Public Works on Steroids
Tibor R. Machan
What the Obama administration and its cheerleaders call “the stimulus” is by all sensible accounts the macroeconomic version of steroids. And you can get quite addicted to these–just as some athletes can to their versions.
Now there are lots of things wrong with these artificial public works projects although sometimes they look benign enough. Many folks will not objects to having extra upgrades and improvements on their roads and highways. After all, nearly everything suffers from some measure of wear and tear. And who can tell without considerable expertise when it is time for justified improvements on the infrastructure. Usually such matters are decided upon by individuals in their particular lives–like when should their cars be washed, when should they get an oil change, when is it time to visit the dentist again. Or when is it time to get a complete medical check up! Or get one’s pants cleaned or shirts laundered. These are individual matters and highly contingent on personal and family factors, such as needs and budgets.
When it comes to roads and highways the local public work departments make these kinds of decisions based on the advice of the road engineers and on the budget bureaucrats. Some kind of rationale is arrived at, although with public works there is always the problem of some version of the tragedy of the commons. Too much attention to the parks may get in the way of enough attention to the recreation facilities or city pools. But when one adds the artificial stimuli provided by politics that’s guided by the fantasy of Keynesian economics–you know, the multiplier and such–no rationale is possible. It is nearly all guesswork. Unless one has roads with gaping pot holes that just cannot accommodate traffic anymore, the time to spend funds on upgrades and fixes turns out to be arbitrary. Kind of like how many steroids should a body builder use–it is an artificial aid and no one can tell just how much if any of it is the right amount.
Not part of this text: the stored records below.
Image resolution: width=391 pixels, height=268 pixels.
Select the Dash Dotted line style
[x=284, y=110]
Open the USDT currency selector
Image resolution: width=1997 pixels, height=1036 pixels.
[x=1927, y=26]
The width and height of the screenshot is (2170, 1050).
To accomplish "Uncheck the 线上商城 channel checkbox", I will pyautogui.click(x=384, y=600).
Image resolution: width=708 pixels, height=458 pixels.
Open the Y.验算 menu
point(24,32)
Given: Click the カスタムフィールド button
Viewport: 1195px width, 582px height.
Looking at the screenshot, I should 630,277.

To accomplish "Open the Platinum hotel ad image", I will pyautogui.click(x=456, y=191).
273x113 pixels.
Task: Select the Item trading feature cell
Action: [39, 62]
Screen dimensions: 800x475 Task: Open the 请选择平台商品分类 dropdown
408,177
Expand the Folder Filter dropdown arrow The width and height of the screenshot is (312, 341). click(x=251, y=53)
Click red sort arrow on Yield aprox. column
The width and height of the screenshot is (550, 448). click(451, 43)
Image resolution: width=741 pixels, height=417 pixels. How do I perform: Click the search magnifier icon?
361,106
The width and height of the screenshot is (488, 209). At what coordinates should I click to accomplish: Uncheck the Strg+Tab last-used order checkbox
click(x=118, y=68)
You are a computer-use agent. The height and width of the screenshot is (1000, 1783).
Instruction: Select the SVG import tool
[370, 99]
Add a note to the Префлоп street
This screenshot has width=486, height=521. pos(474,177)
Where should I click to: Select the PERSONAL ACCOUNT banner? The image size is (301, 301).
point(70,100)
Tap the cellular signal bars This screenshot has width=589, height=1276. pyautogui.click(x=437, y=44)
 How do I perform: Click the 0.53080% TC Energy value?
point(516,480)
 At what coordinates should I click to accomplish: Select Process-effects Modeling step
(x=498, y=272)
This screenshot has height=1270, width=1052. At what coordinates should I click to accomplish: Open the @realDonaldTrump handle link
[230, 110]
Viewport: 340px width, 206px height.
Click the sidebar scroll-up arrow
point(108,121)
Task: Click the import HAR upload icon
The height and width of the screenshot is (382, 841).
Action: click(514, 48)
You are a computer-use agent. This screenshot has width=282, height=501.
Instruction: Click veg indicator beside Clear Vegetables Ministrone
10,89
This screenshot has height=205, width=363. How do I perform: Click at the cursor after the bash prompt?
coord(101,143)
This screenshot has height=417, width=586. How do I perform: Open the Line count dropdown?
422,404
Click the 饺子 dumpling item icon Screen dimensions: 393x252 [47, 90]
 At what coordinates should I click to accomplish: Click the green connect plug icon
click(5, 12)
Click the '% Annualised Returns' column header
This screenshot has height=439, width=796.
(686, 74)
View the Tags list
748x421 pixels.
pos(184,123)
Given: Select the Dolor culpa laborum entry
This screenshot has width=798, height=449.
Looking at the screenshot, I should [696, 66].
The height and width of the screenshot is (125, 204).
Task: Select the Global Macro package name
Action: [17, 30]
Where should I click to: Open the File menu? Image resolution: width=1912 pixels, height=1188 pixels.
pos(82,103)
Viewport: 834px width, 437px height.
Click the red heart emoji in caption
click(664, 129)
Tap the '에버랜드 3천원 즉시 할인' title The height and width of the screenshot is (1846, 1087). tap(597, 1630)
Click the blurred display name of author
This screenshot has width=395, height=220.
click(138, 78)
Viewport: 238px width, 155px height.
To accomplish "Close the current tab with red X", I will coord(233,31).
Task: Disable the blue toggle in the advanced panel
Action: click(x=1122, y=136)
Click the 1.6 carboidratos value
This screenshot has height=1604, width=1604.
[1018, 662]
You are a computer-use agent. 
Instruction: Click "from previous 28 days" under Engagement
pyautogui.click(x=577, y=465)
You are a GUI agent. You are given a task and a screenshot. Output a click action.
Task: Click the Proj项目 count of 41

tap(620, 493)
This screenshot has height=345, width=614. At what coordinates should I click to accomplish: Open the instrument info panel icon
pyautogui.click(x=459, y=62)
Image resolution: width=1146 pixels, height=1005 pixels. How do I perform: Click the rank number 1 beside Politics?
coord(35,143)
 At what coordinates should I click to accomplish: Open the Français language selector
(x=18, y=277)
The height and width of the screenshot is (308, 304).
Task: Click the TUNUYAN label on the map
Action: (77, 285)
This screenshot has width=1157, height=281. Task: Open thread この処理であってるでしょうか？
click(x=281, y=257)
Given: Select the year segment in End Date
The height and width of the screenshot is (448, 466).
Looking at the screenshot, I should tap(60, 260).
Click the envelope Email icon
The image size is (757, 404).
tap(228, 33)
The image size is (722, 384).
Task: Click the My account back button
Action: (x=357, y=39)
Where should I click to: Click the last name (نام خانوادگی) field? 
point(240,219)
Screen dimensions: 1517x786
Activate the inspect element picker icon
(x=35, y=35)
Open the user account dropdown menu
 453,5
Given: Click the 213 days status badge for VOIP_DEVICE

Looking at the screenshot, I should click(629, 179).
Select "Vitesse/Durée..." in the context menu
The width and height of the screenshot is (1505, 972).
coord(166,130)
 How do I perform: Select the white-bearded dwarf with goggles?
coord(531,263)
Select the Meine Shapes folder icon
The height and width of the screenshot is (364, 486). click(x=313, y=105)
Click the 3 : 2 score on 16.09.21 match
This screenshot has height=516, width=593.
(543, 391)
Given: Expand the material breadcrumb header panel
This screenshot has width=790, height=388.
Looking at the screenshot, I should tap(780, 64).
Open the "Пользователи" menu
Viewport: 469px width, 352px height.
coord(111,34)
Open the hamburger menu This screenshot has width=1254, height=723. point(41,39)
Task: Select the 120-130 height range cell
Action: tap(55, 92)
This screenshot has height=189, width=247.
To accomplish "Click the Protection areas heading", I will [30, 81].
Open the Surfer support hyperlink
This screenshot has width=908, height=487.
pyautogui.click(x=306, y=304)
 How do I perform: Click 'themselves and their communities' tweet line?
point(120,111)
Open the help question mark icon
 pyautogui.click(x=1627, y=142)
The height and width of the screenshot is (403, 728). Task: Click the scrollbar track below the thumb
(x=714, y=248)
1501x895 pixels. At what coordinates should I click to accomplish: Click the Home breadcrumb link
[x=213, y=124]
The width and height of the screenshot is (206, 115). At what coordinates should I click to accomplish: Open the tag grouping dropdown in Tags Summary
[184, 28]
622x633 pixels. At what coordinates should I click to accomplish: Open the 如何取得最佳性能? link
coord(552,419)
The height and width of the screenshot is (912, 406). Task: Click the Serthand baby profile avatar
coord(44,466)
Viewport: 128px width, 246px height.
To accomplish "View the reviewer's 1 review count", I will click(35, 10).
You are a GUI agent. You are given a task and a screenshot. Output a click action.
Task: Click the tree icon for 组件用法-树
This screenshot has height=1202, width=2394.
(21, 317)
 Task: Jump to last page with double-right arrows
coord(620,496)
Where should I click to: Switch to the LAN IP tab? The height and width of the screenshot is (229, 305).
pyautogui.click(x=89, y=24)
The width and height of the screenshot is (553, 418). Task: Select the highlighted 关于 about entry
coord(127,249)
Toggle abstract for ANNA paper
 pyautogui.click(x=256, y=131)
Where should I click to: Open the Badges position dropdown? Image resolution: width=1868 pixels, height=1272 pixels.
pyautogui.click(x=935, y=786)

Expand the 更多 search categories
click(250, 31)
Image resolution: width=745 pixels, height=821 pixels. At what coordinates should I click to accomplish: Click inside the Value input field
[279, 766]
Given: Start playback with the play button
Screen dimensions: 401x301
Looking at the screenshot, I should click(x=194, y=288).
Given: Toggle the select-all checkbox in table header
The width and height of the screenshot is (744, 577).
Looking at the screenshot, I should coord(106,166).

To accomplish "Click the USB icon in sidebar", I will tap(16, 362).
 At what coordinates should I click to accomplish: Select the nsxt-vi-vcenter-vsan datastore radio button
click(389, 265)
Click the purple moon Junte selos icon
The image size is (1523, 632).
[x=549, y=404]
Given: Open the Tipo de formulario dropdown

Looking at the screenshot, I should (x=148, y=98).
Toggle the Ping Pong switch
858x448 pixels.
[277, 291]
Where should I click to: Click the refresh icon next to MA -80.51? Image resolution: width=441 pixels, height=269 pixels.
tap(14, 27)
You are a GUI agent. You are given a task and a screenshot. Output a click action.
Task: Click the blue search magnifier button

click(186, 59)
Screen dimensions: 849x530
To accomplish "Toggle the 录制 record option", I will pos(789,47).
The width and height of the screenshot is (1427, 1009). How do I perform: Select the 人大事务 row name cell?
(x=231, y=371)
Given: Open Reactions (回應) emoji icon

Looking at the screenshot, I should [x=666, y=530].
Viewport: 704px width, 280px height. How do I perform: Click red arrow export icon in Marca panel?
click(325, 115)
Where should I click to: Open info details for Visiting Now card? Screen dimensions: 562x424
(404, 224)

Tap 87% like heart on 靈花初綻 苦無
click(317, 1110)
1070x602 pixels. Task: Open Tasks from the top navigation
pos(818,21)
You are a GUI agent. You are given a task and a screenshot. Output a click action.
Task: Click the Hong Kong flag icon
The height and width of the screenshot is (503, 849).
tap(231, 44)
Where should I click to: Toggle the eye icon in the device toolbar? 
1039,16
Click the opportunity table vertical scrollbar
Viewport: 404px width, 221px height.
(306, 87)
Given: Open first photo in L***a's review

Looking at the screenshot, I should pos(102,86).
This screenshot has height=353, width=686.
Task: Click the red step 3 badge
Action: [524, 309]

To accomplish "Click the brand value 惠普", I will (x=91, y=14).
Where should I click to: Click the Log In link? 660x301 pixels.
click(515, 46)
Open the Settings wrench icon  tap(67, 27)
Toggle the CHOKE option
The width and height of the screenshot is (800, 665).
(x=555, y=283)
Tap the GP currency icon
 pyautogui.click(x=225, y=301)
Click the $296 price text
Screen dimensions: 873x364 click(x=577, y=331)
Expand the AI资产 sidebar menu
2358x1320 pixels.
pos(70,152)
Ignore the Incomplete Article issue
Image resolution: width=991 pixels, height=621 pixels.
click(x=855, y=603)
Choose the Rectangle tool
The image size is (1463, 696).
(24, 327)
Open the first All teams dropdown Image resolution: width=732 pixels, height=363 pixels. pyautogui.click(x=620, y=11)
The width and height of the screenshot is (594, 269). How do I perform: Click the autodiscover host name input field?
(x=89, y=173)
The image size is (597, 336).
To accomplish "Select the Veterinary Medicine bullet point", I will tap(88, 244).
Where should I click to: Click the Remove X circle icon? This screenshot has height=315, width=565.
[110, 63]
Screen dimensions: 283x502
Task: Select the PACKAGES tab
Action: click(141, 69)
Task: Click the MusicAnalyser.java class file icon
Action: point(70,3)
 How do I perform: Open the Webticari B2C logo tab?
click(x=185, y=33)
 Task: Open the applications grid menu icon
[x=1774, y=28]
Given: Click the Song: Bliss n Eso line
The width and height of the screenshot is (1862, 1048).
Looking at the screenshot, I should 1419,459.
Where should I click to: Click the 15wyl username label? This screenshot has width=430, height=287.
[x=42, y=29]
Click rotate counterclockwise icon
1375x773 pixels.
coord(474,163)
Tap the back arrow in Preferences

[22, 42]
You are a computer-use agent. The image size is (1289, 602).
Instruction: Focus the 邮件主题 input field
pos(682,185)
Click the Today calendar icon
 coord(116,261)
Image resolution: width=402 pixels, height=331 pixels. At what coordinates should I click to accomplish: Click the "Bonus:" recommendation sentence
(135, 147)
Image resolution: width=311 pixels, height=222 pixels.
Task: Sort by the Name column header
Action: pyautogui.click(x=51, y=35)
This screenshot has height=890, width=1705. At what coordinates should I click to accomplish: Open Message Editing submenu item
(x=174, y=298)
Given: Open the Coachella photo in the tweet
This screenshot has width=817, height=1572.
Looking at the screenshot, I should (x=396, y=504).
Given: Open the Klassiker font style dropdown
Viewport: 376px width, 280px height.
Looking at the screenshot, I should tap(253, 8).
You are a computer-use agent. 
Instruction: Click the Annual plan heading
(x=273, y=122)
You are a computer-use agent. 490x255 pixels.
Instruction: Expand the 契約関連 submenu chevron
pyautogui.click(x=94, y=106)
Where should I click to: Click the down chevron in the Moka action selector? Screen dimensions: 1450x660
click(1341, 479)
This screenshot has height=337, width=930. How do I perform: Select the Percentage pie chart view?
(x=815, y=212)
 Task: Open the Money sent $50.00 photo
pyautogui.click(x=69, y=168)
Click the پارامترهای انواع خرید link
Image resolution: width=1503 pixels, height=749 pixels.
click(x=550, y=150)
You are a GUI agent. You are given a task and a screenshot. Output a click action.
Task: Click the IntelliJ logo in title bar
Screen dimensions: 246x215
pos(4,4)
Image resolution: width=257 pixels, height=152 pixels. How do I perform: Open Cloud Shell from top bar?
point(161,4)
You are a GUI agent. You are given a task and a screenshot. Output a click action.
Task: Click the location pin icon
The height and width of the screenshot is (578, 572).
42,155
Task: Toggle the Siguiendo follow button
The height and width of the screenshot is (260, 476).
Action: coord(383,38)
In my region of the country, Orange County, California, ever since I moved here about 12 years ago there’s always been some road construction afoot. But not so much as to cause too many delays and detours. After years of experience with the local needs, those responsible manage to figure reasonably accurately just when the work is needed. But the stimulus funds arrived, which enabled the local authorities to spend on all kinds of projects whether any real need exists, it becomes a spectacle of arbitrary public works. Dozens of roads get shut down out of the blue. Thousands and more commuters need to stand and wait in long lines so the work can get done. Gasoline is wasted, not to mention people’s time–life, actually–and who knows what other unintended harmful consequences result.
Never even mind for now the fact that the stimulus consists of loot extorted from citizens who are imposed and encroached upon with all kinds of cost that no one can tell buys anything worthwhile. I am certainly unable to tell if that shovel-ready road job that is keeping me from getting to work on time is required or invented by Keynes-inspired magical economics. I cannot judge whether the gasoline used standing idly by at innumerable road blocs is being wasted or not. No one can, I bet. We are all simply informed to put up and shut up–these are, after all, public works and interference from ordinary citizens can land one in jail!
It is bad enough that people are so much at the mercy of the decisions that are made about public works and, more generally, public affairs and not unless they vote out the team is there a chance of changing the guard. But when the policy if injecting funny money into the system is carried out, nothing resembling a rational system can be expected.
I believe it was my very first scholarly paper in a philosophy journal, titled “Justice and the Welfare State,” that laid out the case showing that under the welfare state simple justice is impossible. Causes and results cannot be linked, responsibilities are vague and defuse.
The current policy with stimulus-driven public works is just another case in point.